Train SOTA? Not so fast.

A lot of people want to be able to train their own multimodal large language models (MLLMs). Assuming you got your data from Sweatshop AI and your GPU from Jensen, you still can't really get started. This is because of two main reasons:

It is no longer possible to fit the parameters of these models in the main memory of even the largest GPUs (80GB-A100 cards still aren't cutting it).
Even if you could fit the model in a single GPU by swapping parameters between host and device memory, the high number of compute operations required results in extremely long training times (e.g. training GPT-3 with 175 billion params would require 288 years with a single V100).

Naturally we'll try and throw parallelism and multinode clusters at this problem. For the most part, data-parallel scale out tends to work well for models that are particularly parameter efficient (e.g. they have high ratio of FLOPS per forward pass / # of parameters). Unfortunately, this technique also has its limitations. Particularly as the number of GPUs increases, the communication overhead kills performance as more machines sit idle waiting for gradient updates from Ring All-Reduce or parameter servers.

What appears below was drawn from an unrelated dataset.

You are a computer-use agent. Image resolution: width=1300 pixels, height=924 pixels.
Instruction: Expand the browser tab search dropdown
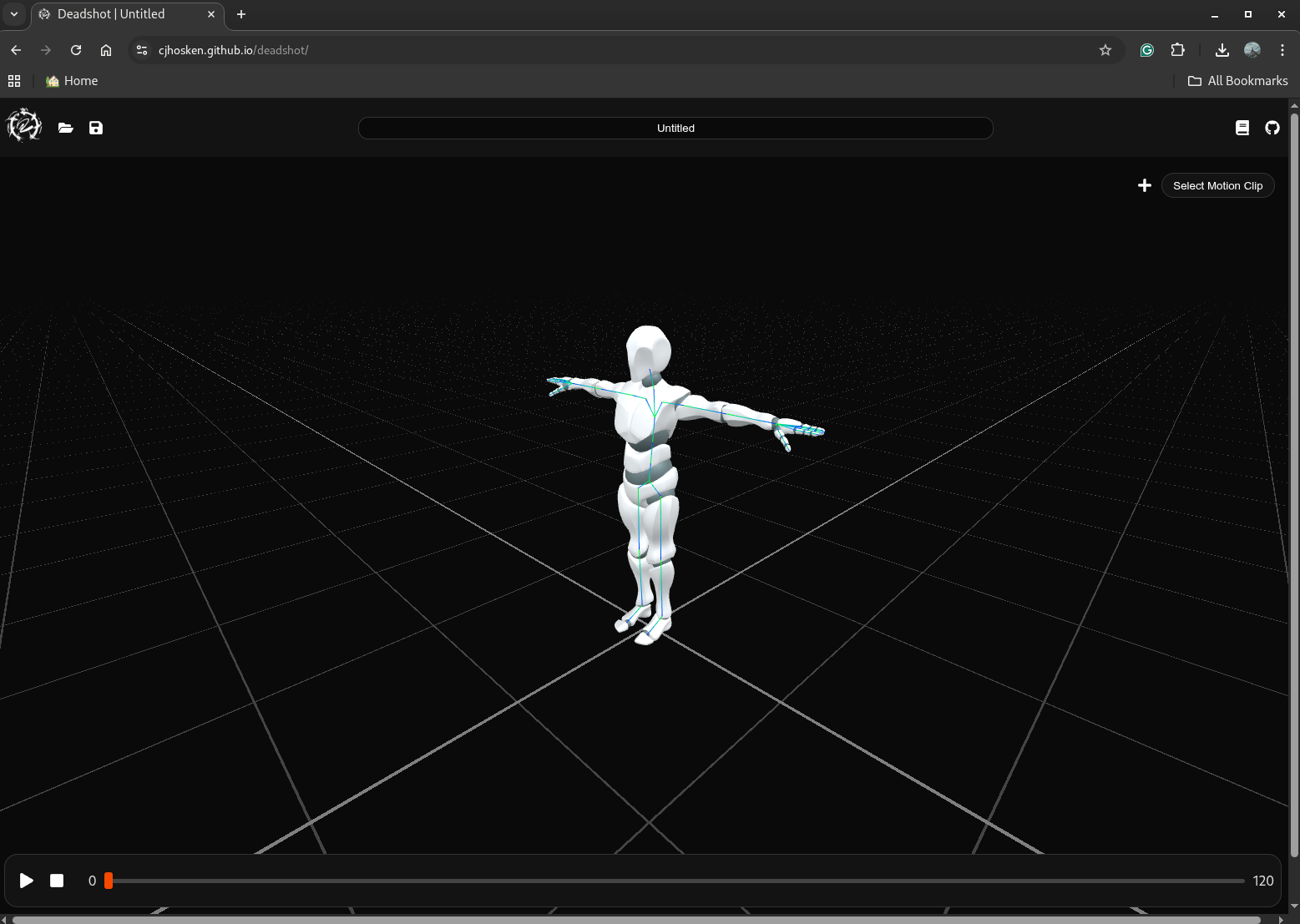pyautogui.click(x=14, y=14)
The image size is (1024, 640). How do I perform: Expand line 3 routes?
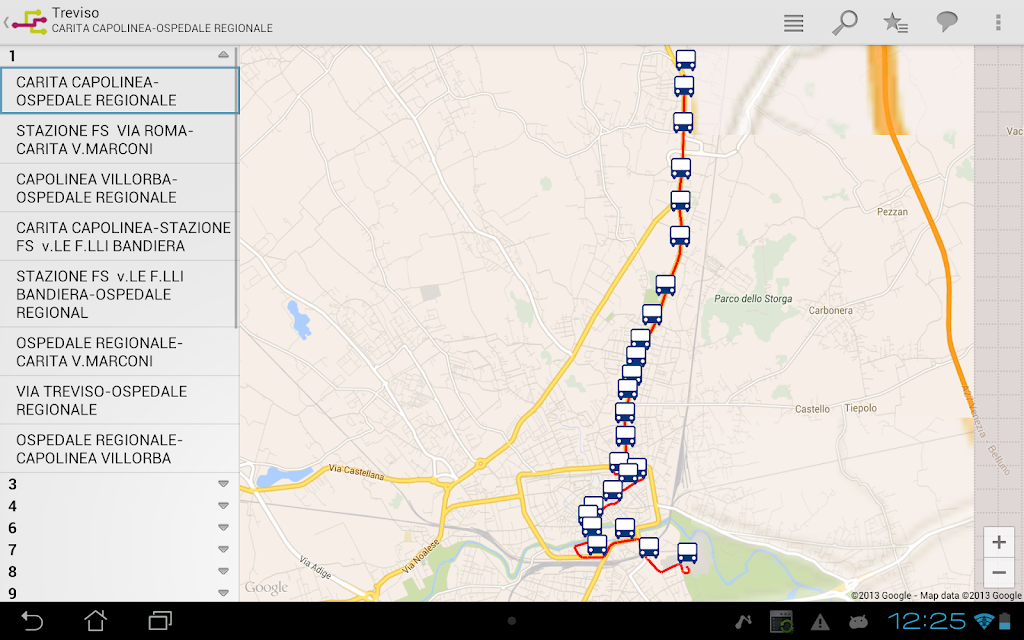[x=223, y=484]
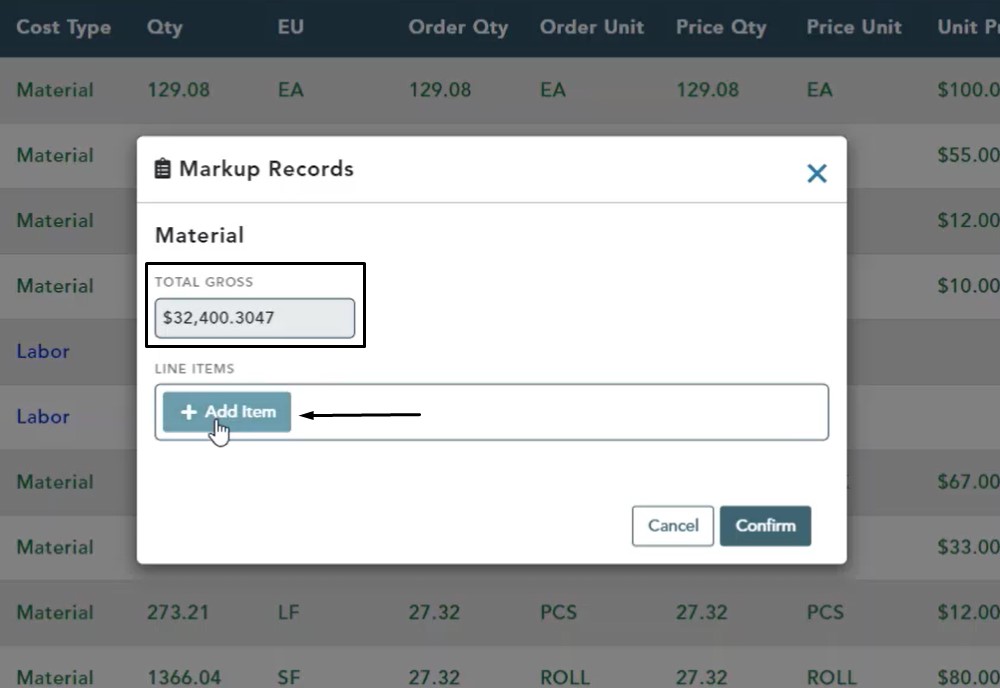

In recent years, methods have been proposed to try and address this downfall like tensor (intra-layer) model parallelism, where matrix multiplications within each transformer layer are split over multiple GPUs (see Megatron). Although this works well for models of sizes up to 20 billion parameters on NVIDIA DGX A100 servers (with 8 x 80GB-A100 GPUs), it still breaks down for larger models. So lets try and do the logical thing and split the model across multiple multi-GPU servers. This also has drawbacks:

The All-Reduce communication required for tensor parallelism needs to go through inter-server links which are slower than the high bandwidth NVLink available within a multi-GPU server, some techniques however have been tried to resolve this (see DiLoCo).
A high degree of model parallelism can create small matrix multiplications, decreasing GPU utilization (see tile efficiency). This is because if we have a large model that fully utilizes a 1 GPU during a GEMM, splitting the model across 4 GPUs shrinks the size of the GEMM on each individual GPU leading to machines with underutilized GPUs. Further, if the model sharding (partitioning) results in uneven splits, some GPUs will finish their computations earlier than others.